▶ [GOAL 1]: Summarize the text about the film Tammy in two sentences.
▶ [GOAL 2]: Extend the text about the film Tammy, picking up after its last sentence.

▶ [SOURCE DOCUMENT]:
Tammy is released from prison 38 days later, and her father, Don, picks her up. He offers to kill Greg for her, though she declines. Returning home, Tammy finds that Greg and Missi have packed Tammy's belongings. She and Greg agree to an amicable divorce. She walks down the street to her parents' place and finds out that Pearl is now living in Brookview Retirement Home. Tammy goes to Brookview to break her out, but Pearl is actually happy there. She has been attending Alcoholics Anonymous meetings at the home, and she is dating one of the men there. However, they do still take a trip to Niagara Falls.

At Niagara Falls, Bobby surprises Tammy there and they kiss. Tammy tells him about her choice to move to Louisville to get a fresh start in life and get closer to him. Missi leaves Greg to be with Keith and Tammy befriends Becky and Larry.

Cast

 Melissa McCarthy as Tammy Banks, the titular character
 Susan Sarandon as Pearl Balzen, Deb's mother, Don’s mother-in-law and Tammy's grandmother
 Kathy Bates as Lenore, Pearl's cousin
 Allison Janney as Deb, Tammy's mother
 Dan Aykroyd as Don, Tammy's father
 Mark Duplass as Bobby Tillman, Tammy's love interest
 Gary Cole as Earl Tillman, Bobby's father and Pearl's love interest
 Nat Faxon as Greg Banks, Tammy's husband
 Toni Collette as Missi Jenkins, Tammy and Greg's neighbor and Greg's love interest
 Sandra Oh as Susanne, Lenore's wife
 Ben Falcone as Keith Morgan, Tammy's supervisor at a local Topper Jack's Fast Food 
 Sarah Baker as Becky, an employee at the Topper Jack's, where Tammy commits a robbery
 Rich Williams as Larry, an employee at the Topper Jack's, where Tammy commits a robbery
 Mark L. Young as Jesse
 Mia Rose Frampton as Karen
 Steve Little as Jet Ski Renter
 Steve Mallory as Cashier
 Damon Jones as Jerry Miller
 Sandy McCarthy as one of two ladies leaving bar

Production
On November 17, 2011, was reported that New Line Cinema acquired Melissa McCarthy’s script Tammy, about an overweight woman who is laid off from her job, discovers her husband is having an affair, and decides to go on a road trip with her alcoholic, foul-mouthed, diabetic grandmother. Tate Taylor and Beth McCarthy-Miller were in talks to direct the project, but the deals were never done and Melissa McCarthy's husband, Ben Falcone was chosen to direct the film.

Casting
On October 18, 2012, it was announced that Shirley MacLaine has been offered the role of Tammy's diabetic grandmother, but the deal never came to fruition due to her scheduling conflicts with the TV series Downton Abbey. Debbie Reynolds was also considered for the role. On March 20, 2013, Susan Sarandon took the role of the grandmother. Sarandon wore prosthetic ankles to reflect her character's diabetes. Kathy Bates joined the cast to play the grandmother's lesbian cousin. In March 2013, Mark Duplass joined the cast as Tammy's love interest. On April 4, Allison Janney was cast to play Tammy's mother. On April 5, Dan Aykroyd joined the cast of the film.

Filming
Principal photography began May 3, 2013 in Wilmington, North Carolina. Other filming locations include the surrounding areas of Shallotte, North Carolina, Castle Hayne, North Carolina and Boiling Spring Lakes, North Carolina. Also brief footage was filmed in Louisville, Kentucky and Niagara Falls, New York.

Target position records
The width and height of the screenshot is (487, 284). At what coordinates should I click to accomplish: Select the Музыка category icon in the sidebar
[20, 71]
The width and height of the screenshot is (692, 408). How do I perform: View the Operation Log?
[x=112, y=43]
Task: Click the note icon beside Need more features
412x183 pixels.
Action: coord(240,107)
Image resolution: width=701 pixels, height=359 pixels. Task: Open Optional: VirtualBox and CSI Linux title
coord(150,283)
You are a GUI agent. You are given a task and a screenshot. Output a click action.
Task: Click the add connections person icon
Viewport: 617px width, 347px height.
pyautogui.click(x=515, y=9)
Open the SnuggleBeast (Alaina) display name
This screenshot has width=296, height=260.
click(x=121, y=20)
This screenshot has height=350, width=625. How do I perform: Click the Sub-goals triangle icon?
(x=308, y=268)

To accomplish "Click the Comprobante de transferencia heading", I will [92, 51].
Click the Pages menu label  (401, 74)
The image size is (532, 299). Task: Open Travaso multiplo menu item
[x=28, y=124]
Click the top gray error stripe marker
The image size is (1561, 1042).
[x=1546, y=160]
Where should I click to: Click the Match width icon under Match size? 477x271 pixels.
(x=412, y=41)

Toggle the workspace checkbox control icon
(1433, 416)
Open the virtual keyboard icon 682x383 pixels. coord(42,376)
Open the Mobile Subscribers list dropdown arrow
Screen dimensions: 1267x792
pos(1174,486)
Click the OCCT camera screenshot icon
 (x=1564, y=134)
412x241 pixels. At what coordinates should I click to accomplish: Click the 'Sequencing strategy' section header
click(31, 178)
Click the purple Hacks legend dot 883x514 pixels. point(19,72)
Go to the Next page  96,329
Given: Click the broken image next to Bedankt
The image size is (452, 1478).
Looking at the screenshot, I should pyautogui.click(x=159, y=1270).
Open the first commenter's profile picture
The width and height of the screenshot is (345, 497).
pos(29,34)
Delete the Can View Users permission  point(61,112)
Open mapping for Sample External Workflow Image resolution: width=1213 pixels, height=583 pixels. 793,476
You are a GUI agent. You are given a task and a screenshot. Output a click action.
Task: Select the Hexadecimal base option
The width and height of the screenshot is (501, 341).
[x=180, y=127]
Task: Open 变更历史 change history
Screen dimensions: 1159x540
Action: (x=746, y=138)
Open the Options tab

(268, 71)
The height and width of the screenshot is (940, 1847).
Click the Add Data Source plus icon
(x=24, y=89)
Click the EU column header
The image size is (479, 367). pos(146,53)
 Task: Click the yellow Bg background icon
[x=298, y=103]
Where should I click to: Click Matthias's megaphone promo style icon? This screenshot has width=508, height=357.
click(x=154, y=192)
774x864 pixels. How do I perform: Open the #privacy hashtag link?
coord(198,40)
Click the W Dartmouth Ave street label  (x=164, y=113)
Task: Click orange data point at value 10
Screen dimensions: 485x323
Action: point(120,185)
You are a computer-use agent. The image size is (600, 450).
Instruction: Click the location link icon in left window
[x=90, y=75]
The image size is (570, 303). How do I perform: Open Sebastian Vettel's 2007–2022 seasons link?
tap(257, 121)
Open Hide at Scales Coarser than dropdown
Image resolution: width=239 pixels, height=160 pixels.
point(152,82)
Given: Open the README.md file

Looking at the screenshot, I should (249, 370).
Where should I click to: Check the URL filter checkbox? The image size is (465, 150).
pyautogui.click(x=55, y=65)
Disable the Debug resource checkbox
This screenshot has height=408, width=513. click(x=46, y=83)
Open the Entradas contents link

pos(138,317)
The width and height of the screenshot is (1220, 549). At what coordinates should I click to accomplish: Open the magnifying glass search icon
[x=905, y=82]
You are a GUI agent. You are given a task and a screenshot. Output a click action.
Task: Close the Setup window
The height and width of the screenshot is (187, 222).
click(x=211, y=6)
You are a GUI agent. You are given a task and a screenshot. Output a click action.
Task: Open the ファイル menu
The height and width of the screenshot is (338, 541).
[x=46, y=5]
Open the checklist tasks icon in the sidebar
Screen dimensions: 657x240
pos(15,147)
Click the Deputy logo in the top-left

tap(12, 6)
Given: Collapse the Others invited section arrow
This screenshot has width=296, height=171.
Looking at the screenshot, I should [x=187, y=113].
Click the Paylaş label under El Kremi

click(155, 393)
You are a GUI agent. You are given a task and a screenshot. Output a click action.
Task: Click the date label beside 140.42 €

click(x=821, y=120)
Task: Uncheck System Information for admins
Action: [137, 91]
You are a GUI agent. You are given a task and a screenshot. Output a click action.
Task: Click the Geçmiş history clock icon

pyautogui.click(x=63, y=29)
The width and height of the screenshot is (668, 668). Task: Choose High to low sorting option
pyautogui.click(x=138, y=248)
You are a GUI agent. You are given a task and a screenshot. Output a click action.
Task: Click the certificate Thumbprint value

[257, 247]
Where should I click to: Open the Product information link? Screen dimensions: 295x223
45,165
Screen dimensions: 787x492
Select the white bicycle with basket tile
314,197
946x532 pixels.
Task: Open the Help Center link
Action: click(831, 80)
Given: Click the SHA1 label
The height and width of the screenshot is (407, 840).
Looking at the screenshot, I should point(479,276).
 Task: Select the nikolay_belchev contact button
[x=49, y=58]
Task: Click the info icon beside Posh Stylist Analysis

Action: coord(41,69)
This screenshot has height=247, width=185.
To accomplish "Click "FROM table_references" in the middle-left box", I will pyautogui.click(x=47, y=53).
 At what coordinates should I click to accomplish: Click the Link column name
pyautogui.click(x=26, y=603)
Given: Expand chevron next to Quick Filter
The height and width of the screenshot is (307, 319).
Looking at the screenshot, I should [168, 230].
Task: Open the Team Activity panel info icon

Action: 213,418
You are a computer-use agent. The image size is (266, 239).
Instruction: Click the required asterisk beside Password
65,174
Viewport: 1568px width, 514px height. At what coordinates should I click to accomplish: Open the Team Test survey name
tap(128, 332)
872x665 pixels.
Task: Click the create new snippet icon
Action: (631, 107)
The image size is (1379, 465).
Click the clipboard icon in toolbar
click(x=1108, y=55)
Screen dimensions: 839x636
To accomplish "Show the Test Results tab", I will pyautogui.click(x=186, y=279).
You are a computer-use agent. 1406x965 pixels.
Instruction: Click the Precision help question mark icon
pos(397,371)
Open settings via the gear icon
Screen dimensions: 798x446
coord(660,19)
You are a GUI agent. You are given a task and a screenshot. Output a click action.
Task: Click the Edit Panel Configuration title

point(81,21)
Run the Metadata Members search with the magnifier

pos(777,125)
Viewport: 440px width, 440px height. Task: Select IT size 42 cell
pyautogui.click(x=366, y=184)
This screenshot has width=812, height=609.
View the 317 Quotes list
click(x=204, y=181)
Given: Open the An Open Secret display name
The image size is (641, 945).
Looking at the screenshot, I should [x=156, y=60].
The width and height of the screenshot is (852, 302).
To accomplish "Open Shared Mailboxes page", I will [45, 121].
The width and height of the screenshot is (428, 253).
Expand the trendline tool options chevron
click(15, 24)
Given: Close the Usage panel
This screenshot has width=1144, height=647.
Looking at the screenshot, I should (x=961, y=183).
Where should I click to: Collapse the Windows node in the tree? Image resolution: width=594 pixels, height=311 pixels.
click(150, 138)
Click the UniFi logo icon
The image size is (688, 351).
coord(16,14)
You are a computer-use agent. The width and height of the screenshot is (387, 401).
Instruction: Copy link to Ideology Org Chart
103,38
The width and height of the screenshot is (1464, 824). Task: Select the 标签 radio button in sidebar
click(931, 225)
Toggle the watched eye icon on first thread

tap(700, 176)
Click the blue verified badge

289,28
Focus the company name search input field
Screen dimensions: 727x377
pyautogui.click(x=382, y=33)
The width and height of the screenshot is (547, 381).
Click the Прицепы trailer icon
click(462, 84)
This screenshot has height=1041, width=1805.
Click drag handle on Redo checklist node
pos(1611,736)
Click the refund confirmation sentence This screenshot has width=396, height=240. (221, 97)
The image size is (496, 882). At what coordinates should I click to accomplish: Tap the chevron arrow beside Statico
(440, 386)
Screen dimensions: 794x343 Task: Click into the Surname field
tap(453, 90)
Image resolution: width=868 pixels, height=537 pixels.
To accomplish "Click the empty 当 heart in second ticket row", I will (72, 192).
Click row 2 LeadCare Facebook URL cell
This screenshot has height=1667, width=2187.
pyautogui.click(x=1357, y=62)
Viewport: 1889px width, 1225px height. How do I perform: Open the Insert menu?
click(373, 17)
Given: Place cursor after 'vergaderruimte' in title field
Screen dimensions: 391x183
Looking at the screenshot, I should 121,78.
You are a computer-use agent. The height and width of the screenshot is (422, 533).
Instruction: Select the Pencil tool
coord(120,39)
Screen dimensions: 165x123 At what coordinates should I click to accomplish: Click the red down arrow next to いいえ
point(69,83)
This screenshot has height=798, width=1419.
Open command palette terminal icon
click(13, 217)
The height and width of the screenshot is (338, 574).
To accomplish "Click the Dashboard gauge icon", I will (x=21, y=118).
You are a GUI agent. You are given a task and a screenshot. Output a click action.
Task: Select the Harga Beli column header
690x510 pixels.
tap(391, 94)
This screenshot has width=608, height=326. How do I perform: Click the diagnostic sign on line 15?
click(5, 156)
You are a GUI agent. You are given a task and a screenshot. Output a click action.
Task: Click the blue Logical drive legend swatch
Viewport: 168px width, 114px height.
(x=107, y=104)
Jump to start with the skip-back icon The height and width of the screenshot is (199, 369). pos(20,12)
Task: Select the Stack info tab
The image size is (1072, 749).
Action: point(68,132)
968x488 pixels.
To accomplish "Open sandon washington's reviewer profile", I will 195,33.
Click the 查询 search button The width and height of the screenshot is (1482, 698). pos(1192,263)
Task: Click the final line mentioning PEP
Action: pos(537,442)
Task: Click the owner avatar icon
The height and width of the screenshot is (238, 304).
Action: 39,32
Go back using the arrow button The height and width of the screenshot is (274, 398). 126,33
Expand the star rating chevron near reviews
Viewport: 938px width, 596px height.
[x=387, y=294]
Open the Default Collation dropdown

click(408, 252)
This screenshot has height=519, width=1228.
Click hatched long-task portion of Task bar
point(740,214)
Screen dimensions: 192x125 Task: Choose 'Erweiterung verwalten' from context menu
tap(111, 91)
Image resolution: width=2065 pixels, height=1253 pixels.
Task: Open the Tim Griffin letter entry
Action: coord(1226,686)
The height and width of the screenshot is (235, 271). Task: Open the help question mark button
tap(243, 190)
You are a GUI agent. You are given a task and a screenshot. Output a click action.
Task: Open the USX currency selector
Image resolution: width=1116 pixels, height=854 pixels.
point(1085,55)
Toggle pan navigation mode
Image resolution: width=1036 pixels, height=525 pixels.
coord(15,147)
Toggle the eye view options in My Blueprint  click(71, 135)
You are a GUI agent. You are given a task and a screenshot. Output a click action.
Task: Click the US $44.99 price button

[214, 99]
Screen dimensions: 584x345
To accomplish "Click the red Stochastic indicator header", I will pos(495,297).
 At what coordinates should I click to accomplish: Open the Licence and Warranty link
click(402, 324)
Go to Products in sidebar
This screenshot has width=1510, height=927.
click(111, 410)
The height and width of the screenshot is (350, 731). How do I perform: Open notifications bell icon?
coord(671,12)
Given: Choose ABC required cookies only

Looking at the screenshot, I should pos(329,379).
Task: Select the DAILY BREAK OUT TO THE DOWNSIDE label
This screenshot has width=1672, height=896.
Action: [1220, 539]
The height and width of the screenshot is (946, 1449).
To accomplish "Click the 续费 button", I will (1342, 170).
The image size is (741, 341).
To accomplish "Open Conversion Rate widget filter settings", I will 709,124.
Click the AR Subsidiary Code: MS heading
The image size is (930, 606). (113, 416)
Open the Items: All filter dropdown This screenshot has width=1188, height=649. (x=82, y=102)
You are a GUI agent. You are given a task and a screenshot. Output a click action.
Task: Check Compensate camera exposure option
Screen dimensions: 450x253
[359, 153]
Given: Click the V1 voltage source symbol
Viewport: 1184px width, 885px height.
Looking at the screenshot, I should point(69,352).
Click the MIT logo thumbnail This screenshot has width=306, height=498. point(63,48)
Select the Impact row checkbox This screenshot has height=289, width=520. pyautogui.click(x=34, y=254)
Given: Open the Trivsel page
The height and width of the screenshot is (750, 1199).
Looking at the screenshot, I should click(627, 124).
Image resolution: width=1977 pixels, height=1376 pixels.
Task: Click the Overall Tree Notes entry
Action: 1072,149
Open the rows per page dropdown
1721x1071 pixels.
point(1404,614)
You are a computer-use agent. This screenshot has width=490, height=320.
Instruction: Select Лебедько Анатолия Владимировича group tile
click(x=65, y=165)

▶ [TASK ANSWER 1]: After Tammy leaves prison, she agrees to an amicable divorce from Greg, finds her grandmother Pearl happy at Brookview Retirement Home, and meets Bobby at Niagara Falls, where she tells him she is moving to Louisville. The film, which stars Melissa McCarthy as Tammy and Susan Sarandon as Pearl, came from McCarthy's script acquired by New Line Cinema, was directed by her husband Ben Falcone, and began principal photography on May 3, 2013 in Wilmington, North Carolina.

▶ [TASK ANSWER 2]:
Release
The first official full-length trailer of the film was released on May 6, 2014. On June 3, three posters for the film were released. On June 16, the UK trailer for the film was revealed.
The film was released in July 2014.

Box office
Tammy grossed $84.5 million in North America and $16 million in other territories for a total gross of $100.3 million, against its $20 million budget. The film grossed $6.2 million on its opening day, and $21.6 million in its opening weekend, finishing second place at the box office (behind Transformers: Age of Extinction).

Reception

Critical reception
Tammy received generally negative reviews from critics. On Rotten Tomatoes, the film has an approval rating of 24% based on 185 reviews with an average rating of 4.4/10. The site's critical consensus reads, "Melissa McCarthy remains an engaging screen presence, but her efforts aren't enough to keep the jumbled Tammy on track." On Metacritic, the film has a score of 39 out of 100 based on 36 critics, indicating "generally unfavorable reviews". Audiences polled by CinemaScore gave the film an average grade of "C+" on an A+ to F scale.

Ian Buckwalter of NPR gave the film a mixed review saying "Tammy never quite manages to find that balance between the sweet and the smartass the way Bridesmaids did, nor does the mismatched buddy dynamic between McCarthy and Sarandon ever approach the success of The Heat. But eventually the film does manage to find its own awkward way, with enough effective and less desperate jokes to smooth things over after the rocky start. It's a shakier debut of McCarthy and Falcone's efforts behind the camera than one might have hoped for, but if Tammy can turn things around, surely they can too." Eden Caceda of Filmink gave a negative review, saying, "McCarthy plays the same foul-mouthed and distasteful character she’s played in just about every movie since Bridesmaids."

Accolades

Notes

References

External links

 
 
 
 
 

2014 films
2014 romantic comedy films
American romantic comedy films
Films directed by Ben Falcone
Films produced by Adam McKay
Films produced by Melissa McCarthy
Films produced by Will Ferrell
Films set in Illinois
Films shot in North Carolina
Films shot in New York (state)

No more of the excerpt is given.